Hotels experienced a similar uptick in business. Fabian Unterzaucher, manager of the Westin Poinsett Hotel, said the cast of Wicked has taken about 30 rooms for the three-week run of the show, and people attending the show have just about filled the hotel.

Some cast members stayed in hotels with suites to prepare their own meals.

“Because of the ice, many local people decided to stay in town overnight after seeing the show,” Unterzaucher said.

The traveling version of the popular Broadway show has been so well-received, it was sold out on Superbowl Sunday.

Unterzaucher, who has worked in the hotel business in Chicago, Boston, London and Europe, said it’s unusual to have such an arts venue in a small city like Greenville.

“It’s phenomenal,” he said. “When something like this comes to town, everyone wants to see it.”

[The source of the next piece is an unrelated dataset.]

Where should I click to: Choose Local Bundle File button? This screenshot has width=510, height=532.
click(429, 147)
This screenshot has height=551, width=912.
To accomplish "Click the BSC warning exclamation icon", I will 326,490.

January and February are typically weak business months for hotels as well, he said, yet on one weekend during the show, the hotel was sold out, and another weekend, it was almost full.

The successful three-week run of “Wicked” likely will have intangible benefits for the Peace Center, Riegel said, in the form of bigger private gifts for the institutions not-for-profit work, and in a more receptive hearing from agents and theater companies with shows such as “Wicked.”

“The agents already know about ‘Wicked’ in Greenville,” Riegel said; she’s already getting calls about other shows that might want to come to the Peace Center.